*GIVEN PROBLEM*: Copy out every line of the rows below word for word, but leave out the pictures.

[Rows showing where targets appear]
::::::::::

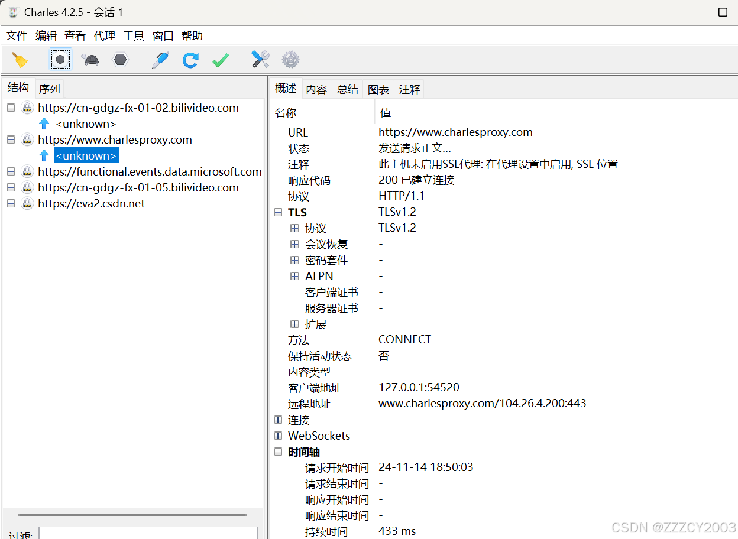Expand the 密码套件 row
Image resolution: width=738 pixels, height=539 pixels.
click(294, 260)
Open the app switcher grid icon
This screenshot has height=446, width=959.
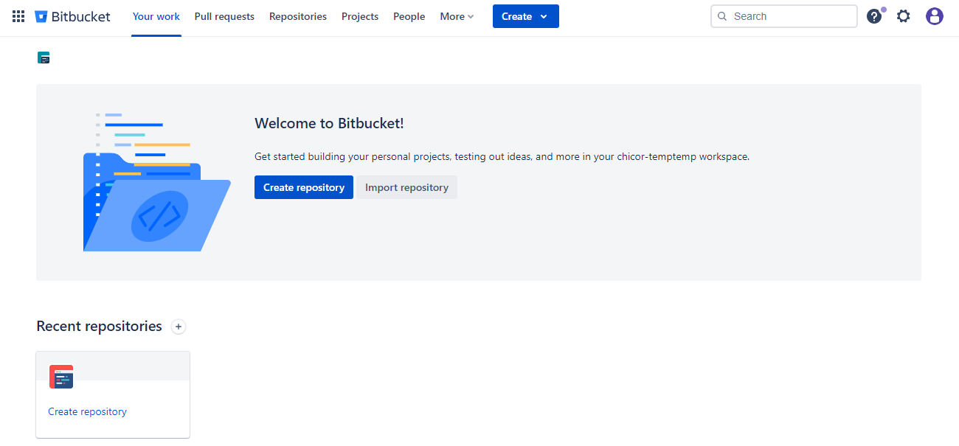18,16
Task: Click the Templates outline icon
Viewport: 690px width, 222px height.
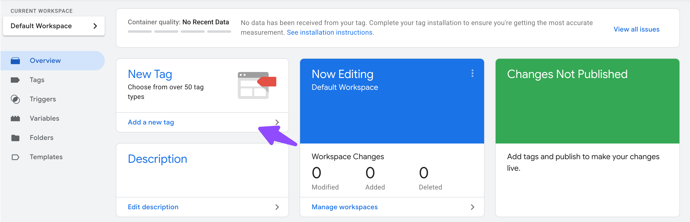Action: pos(15,157)
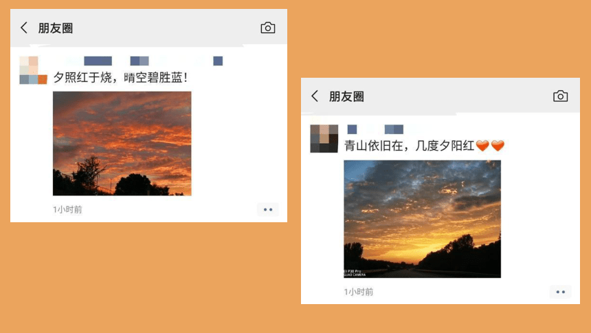Tap the back arrow in left Moments header
Screen dimensions: 591x333
24,28
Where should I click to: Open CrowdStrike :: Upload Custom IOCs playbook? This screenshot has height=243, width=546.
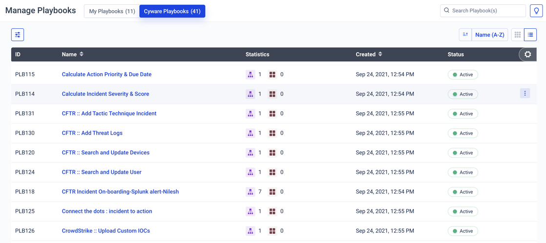coord(105,231)

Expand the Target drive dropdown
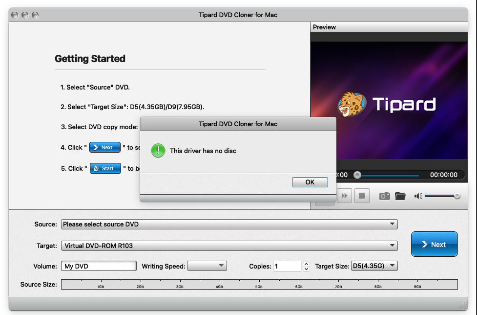click(229, 246)
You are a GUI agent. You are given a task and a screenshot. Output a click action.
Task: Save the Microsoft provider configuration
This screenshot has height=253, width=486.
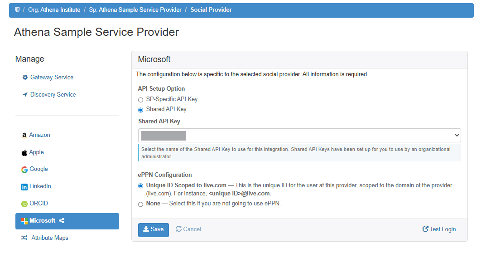click(x=153, y=229)
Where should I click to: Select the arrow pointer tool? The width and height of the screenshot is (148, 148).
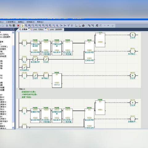(23, 26)
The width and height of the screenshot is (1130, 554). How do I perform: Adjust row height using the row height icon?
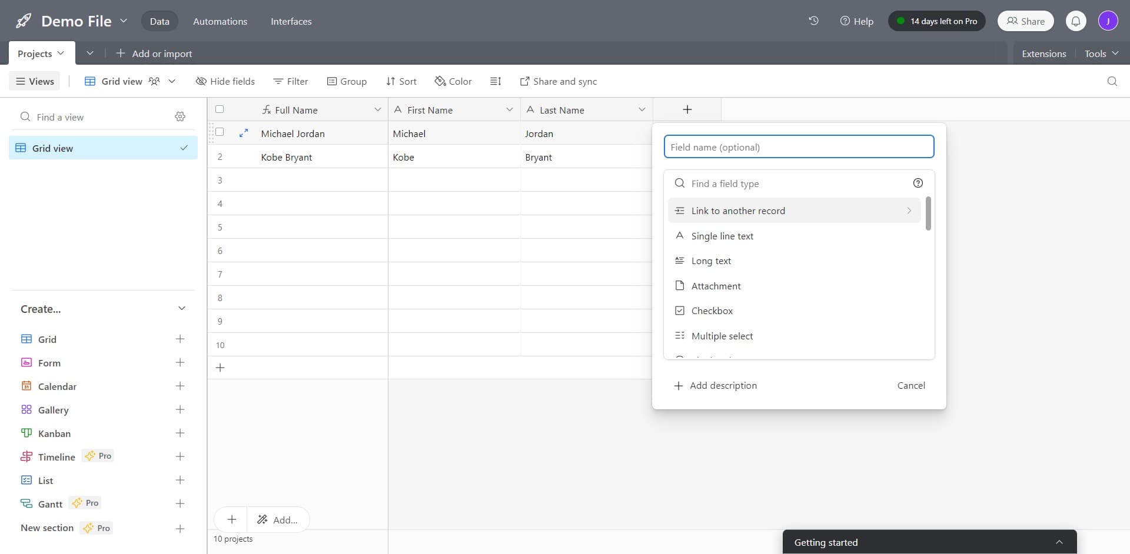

::::::::::

*CORRECT RESPONSE*:
Expand the 密码套件 row
Image resolution: width=738 pixels, height=539 pixels.
click(294, 260)
Open the app switcher grid icon
This screenshot has height=446, width=959.
18,16
Task: Click the Templates outline icon
Viewport: 690px width, 222px height.
Action: pos(15,157)
Tap the back arrow in left Moments header
Screen dimensions: 591x333
24,28
Where should I click to: Open CrowdStrike :: Upload Custom IOCs playbook? This screenshot has height=243, width=546.
coord(105,231)

Expand the Target drive dropdown
click(229, 246)
You are a GUI agent. You are given a task and a screenshot. Output a click action.
Task: Save the Microsoft provider configuration
This screenshot has height=253, width=486.
click(x=153, y=229)
Where should I click to: Select the arrow pointer tool? The width and height of the screenshot is (148, 148).
(23, 26)
The width and height of the screenshot is (1130, 554). How do I perform: Adjust row height using the row height icon?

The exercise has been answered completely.